The causative agents of CJD are not viruses, bacteria, or fungi, but rather abnormal proteins called prions. Prions are a type of protein normally found in the brain and other tissues of mammals. However, when these proteins misfold, they become infectious and can induce normal prion proteins to also misfold. This chain reaction leads to the accumulation of abnormal prion protein aggregates, which are toxic to nerve cells.

Causes and Types of CJD

CJD can arise from several different mechanisms, leading to its classification into distinct types:

Sporadic CJD (sCJD)

This is the most common form of CJD, accounting for about 85% of all cases. The cause of sporadic CJD is unknown. It is believed to arise spontaneously from a random error in protein folding in the brain. It typically affects people between the ages of 60 and 65, although it can occur at younger ages.

Genetic CJD (gCJD)

Genetic CJD, also known as familial CJD, accounts for about 10-15% of cases. It is caused by an inherited mutation in the PRNP gene, which provides instructions for making the prion protein. Individuals with this mutation have an increased risk of developing CJD. The age of onset can vary widely, and the disease can be passed down through generations.

Acquired CJD

This form of CJD accounts for a small percentage of cases and is caused by exposure to the CJD prion. There are two main ways CJD can be acquired:

Iatrogenic CJD (iCJD)

Iatrogenic CJD is transmitted through medical procedures or treatments that involve contaminated instruments or tissues. Historically, this has occurred through contaminated neurosurgical instruments, corneal transplants, organ transplants, and the use of human growth hormone derived from pituitary glands of deceased individuals. Strict sterilization protocols and advancements in medical practices have significantly reduced the risk of iCJD.

Variant CJD (vCJD)

Variant CJD, often referred to as 'mad cow disease' in humans, is linked to the consumption of meat products from cattle infected with Bovine Spongiform Encephalopathy (BSE). The prion that causes BSE is believed to be the same as that which causes vCJD in humans. The first cases of vCJD were identified in the mid-1990s. While cases of vCJD have become very rare, the potential for transmission through blood transfusions has also been a concern.

How is CJD Transmitted?

CJD is not typically transmitted through casual contact, such as hugging, kissing, or sharing utensils. The primary routes of transmission are:

• Medical Procedures: As mentioned above, contaminated surgical instruments or tissues can transmit the disease.
• Consumption of Contaminated Food: In the case of variant CJD, consuming meat from BSE-infected cattle is the known route of transmission.
• Inheritance: Genetic CJD is inherited through faulty genes.

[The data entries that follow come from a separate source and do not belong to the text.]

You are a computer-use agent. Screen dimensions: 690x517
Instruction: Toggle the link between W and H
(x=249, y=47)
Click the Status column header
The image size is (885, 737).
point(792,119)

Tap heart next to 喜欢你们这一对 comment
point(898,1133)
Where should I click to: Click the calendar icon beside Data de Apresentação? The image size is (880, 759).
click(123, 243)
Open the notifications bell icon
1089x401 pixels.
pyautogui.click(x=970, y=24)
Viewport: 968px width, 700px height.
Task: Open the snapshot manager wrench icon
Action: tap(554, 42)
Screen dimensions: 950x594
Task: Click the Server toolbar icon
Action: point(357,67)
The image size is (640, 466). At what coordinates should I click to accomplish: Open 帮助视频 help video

It is important to note that prions are highly resistant to conventional sterilization methods, which is why the risk of iatrogenic transmission through medical procedures is a significant concern.

Risk Factors

The primary risk factors for developing CJD depend on the type:

• Age: The risk of sporadic CJD increases with age.
• Genetics: A family history of CJD or a mutation in the PRNP gene increases the risk of genetic CJD.
• Exposure to Contaminated Tissues: In rare cases, exposure to contaminated medical instruments or, historically, contaminated beef products has led to CJD.

It is crucial to distinguish CJD from other forms of dementia, such as Alzheimer's disease, as the causes and progression are fundamentally different.